Recast the listing below as a two-column CSV with the headers instruction and coordinates. Begin at the line that has "Task: Select the 予算編成 menu item" and stop after the line that has "pos(315,150)". Give one row per instruction with its answer, each value in a single quoted field with line breaks replaced by spaces.

⟨

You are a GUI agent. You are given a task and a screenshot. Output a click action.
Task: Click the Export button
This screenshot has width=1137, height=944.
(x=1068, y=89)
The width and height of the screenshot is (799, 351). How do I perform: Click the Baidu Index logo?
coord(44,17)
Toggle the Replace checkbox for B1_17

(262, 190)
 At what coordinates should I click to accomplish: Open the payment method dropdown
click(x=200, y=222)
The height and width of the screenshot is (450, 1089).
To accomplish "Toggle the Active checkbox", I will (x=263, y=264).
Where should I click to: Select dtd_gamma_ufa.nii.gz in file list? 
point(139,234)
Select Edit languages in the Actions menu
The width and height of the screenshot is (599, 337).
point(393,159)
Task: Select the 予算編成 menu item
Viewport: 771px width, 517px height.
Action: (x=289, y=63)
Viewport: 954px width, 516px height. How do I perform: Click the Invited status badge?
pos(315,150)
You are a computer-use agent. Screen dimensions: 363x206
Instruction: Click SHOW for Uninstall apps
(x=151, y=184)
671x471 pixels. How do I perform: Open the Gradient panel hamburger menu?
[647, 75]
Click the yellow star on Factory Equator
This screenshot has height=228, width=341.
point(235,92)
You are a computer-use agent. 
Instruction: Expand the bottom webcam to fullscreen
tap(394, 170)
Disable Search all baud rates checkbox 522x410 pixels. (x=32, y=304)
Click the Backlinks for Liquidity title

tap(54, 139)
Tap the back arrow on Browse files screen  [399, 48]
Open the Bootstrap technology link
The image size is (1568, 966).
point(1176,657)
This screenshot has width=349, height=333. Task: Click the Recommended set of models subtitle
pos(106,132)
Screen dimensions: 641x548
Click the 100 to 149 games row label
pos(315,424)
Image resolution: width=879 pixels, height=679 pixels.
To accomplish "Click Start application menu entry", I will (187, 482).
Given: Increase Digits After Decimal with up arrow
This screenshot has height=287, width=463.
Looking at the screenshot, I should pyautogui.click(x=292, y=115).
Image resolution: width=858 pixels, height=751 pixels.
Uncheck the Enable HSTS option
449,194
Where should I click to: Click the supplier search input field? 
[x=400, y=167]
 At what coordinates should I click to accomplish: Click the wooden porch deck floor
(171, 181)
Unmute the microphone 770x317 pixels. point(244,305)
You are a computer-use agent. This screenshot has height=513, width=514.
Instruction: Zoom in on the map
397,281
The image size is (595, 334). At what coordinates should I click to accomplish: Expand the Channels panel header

⟩

- **FINAL ANSWER**:
instruction,coordinates
"Task: Select the 予算編成 menu item Viewport: 771px width, 517px height.","Action: (x=289, y=63)"
"Viewport: 954px width, 516px height. How do I perform: Click the Invited status badge?","pos(315,150)"